(YOUR GOAL): Take the line containing "Open the SEARCH label in header" and all lines after it, through the end of the material, and repeat them exactly, pictures left out.

(SUPPLIED DATA):

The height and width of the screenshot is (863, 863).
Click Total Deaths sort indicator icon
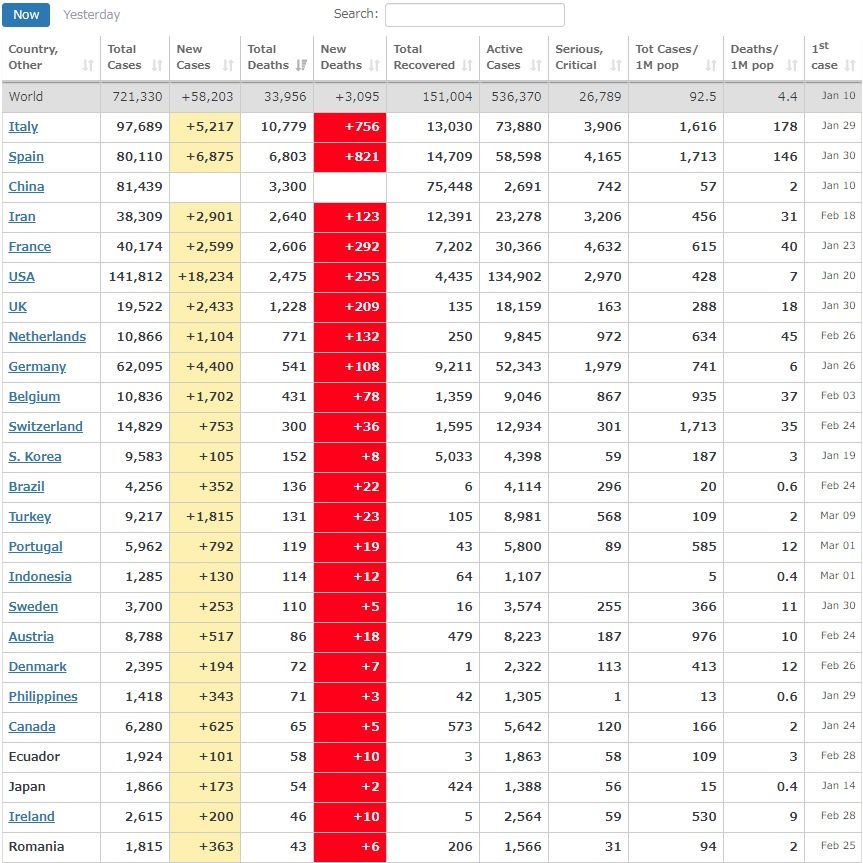(x=299, y=66)
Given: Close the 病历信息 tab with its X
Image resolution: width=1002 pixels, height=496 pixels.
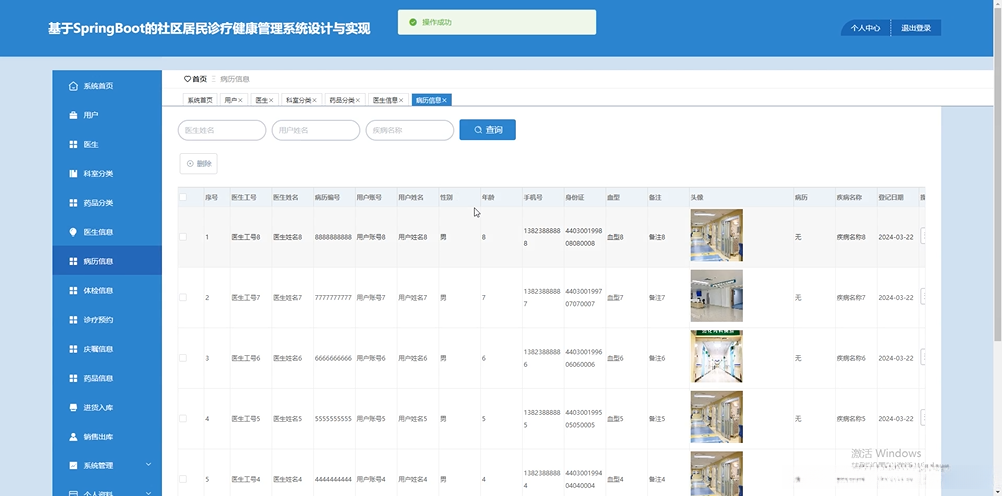Looking at the screenshot, I should [446, 100].
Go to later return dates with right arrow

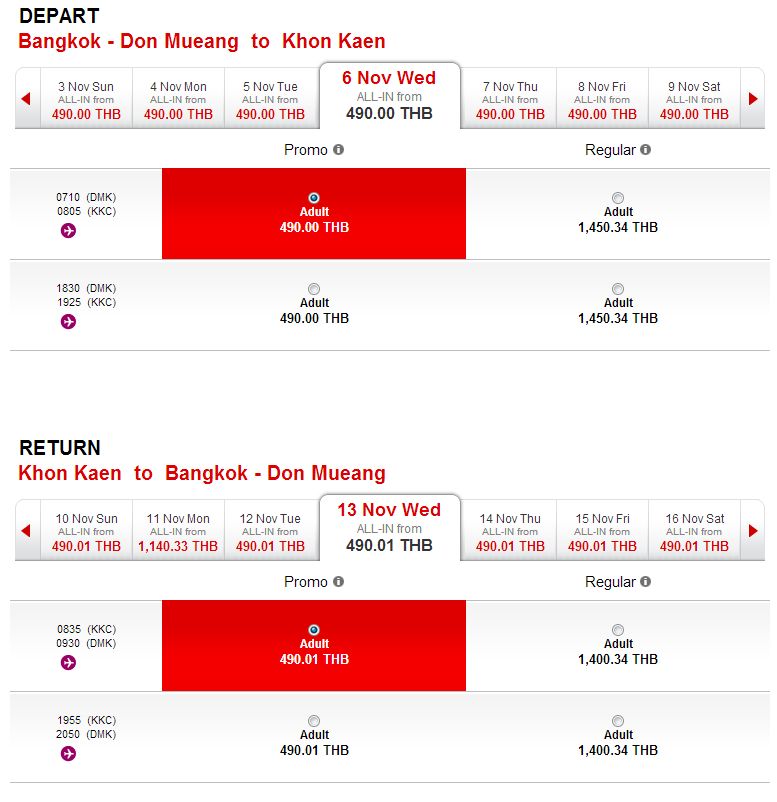(x=752, y=530)
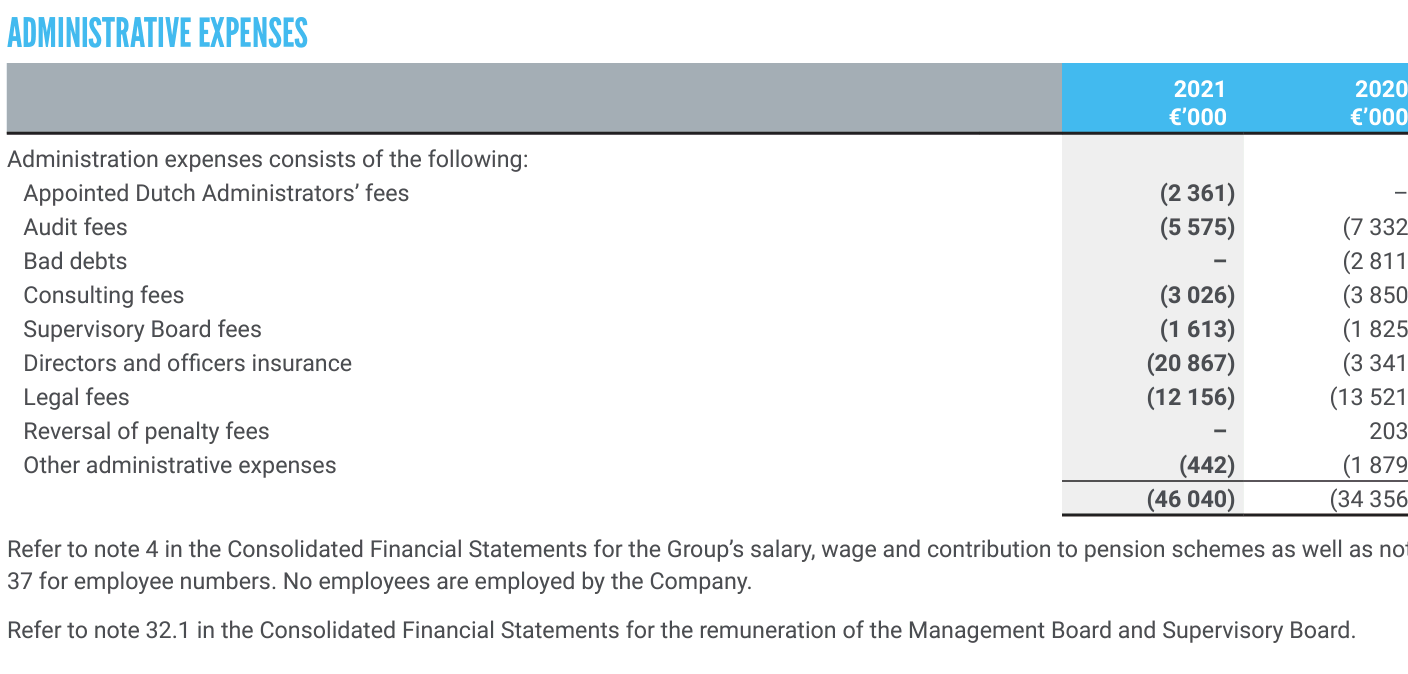Click the 2021 Audit fees value (5 575)
The height and width of the screenshot is (674, 1408).
[x=1197, y=227]
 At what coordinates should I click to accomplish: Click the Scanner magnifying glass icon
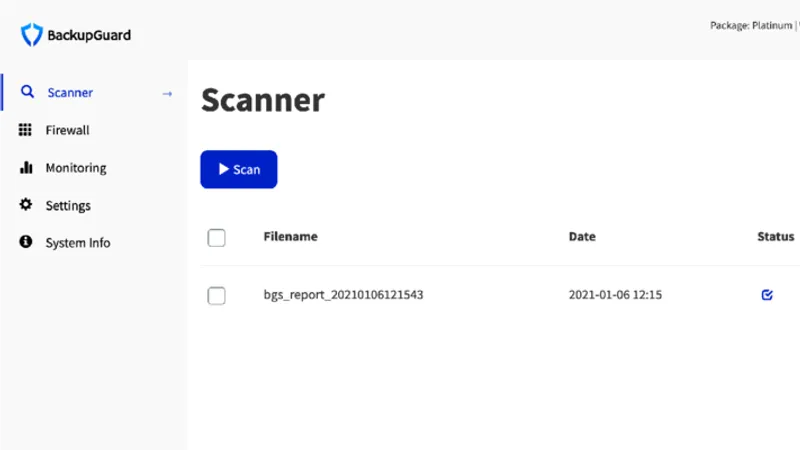click(x=27, y=92)

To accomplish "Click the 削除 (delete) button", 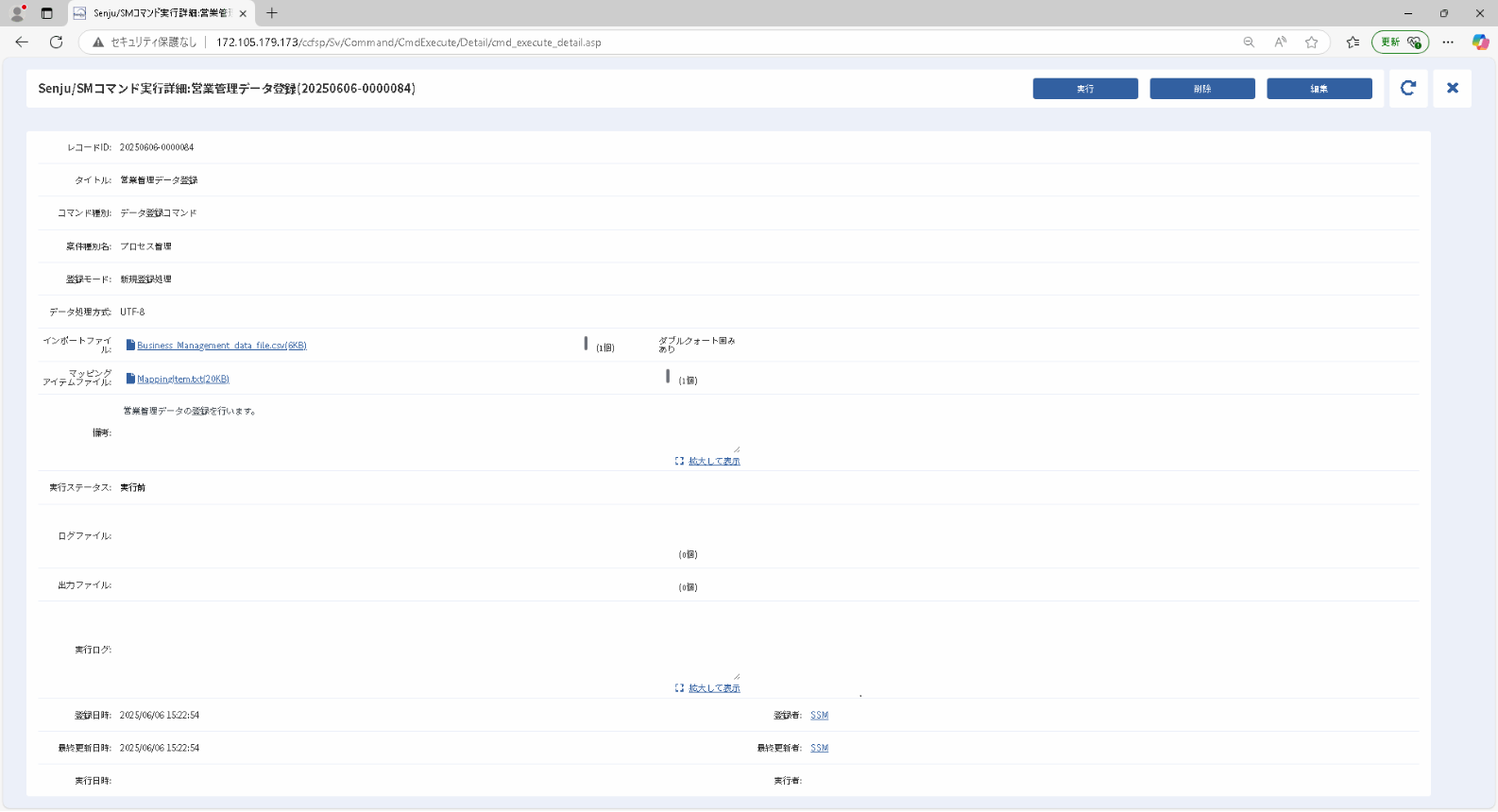I will pyautogui.click(x=1202, y=89).
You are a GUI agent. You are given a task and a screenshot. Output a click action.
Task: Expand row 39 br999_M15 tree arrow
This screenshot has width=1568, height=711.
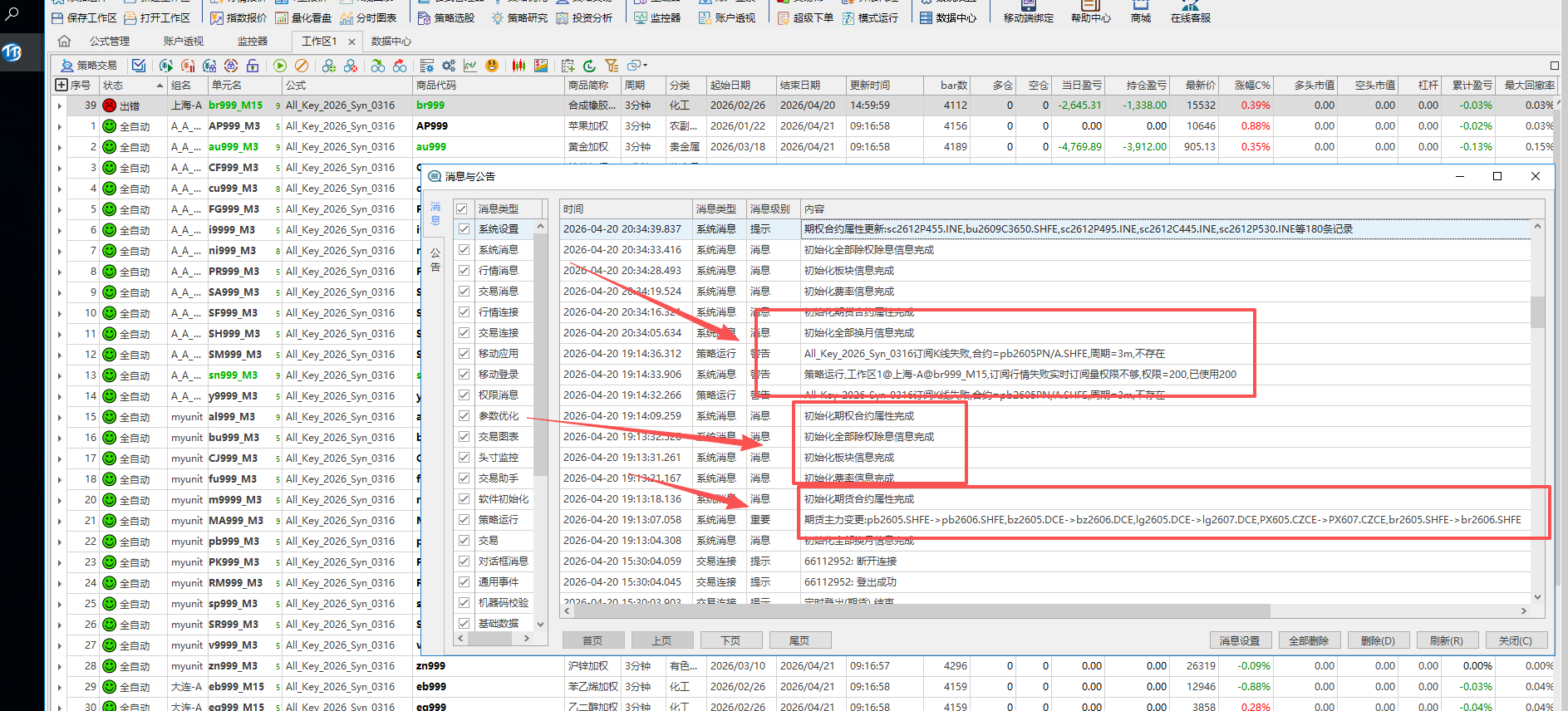coord(59,105)
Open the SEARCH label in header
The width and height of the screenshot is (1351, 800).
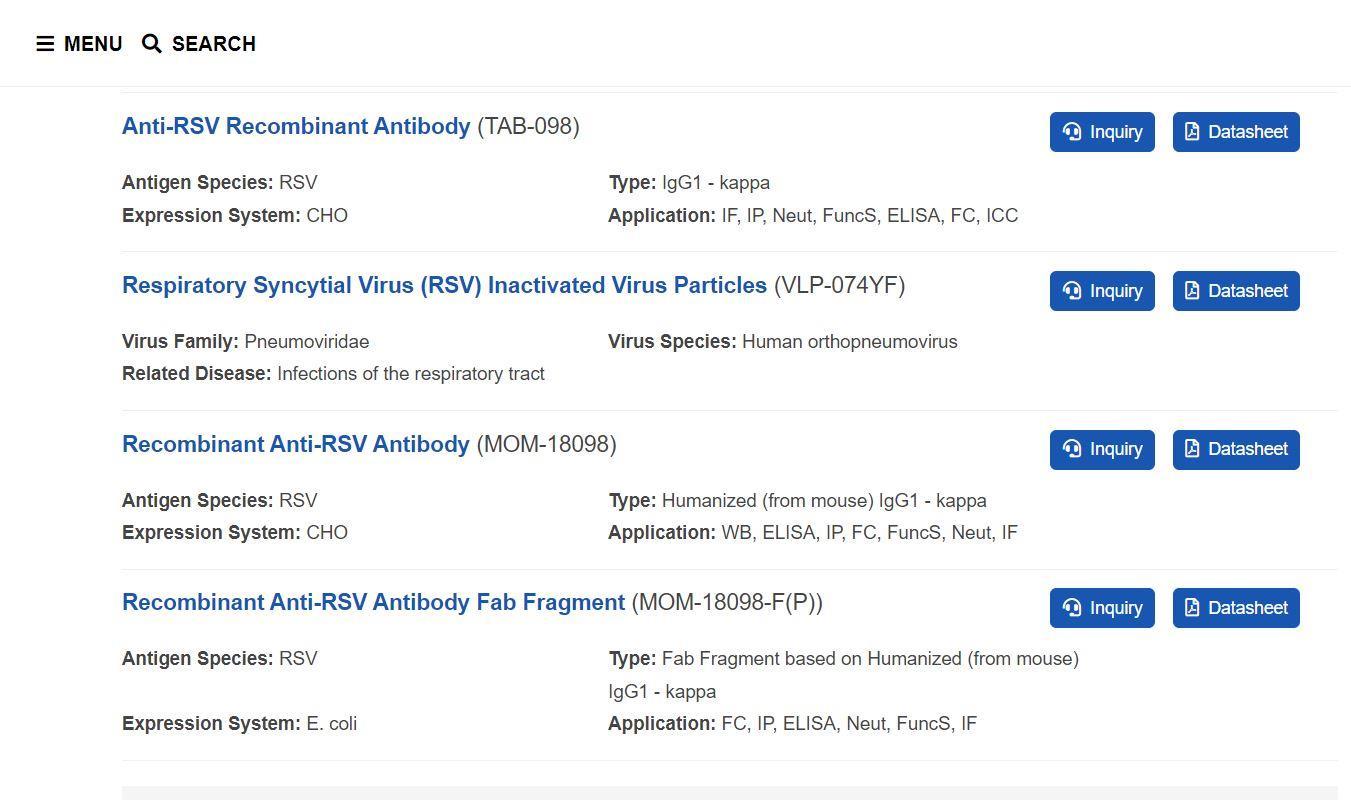click(214, 44)
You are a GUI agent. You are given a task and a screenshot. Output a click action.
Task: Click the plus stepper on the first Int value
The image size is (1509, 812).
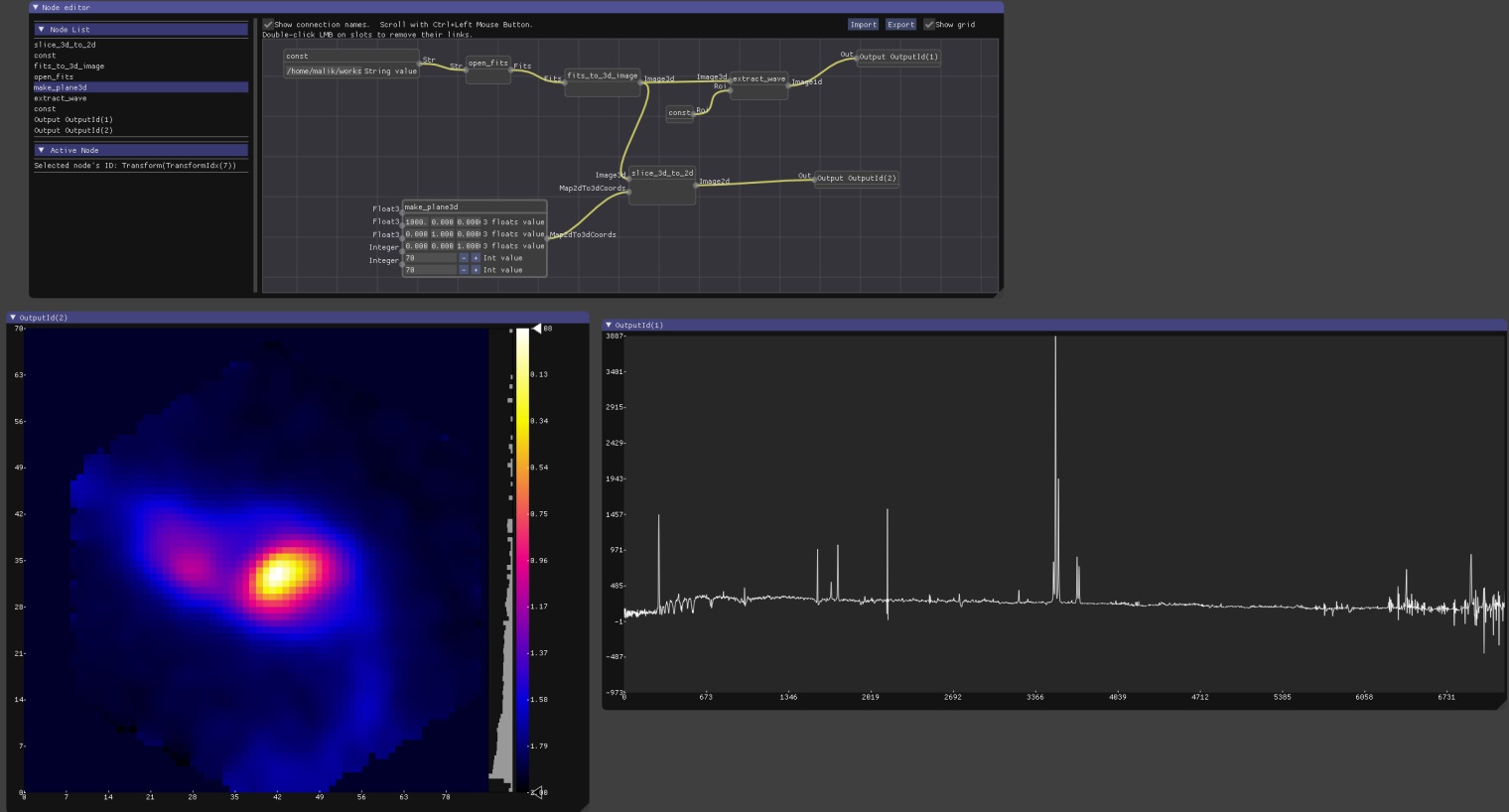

(RESPONSE TO THE TASK):
Open the SEARCH label in header
The width and height of the screenshot is (1351, 800).
click(214, 44)
You are a GUI agent. You are given a task and a screenshot. Output a click action.
Task: Click the plus stepper on the first Int value
The image size is (1509, 812).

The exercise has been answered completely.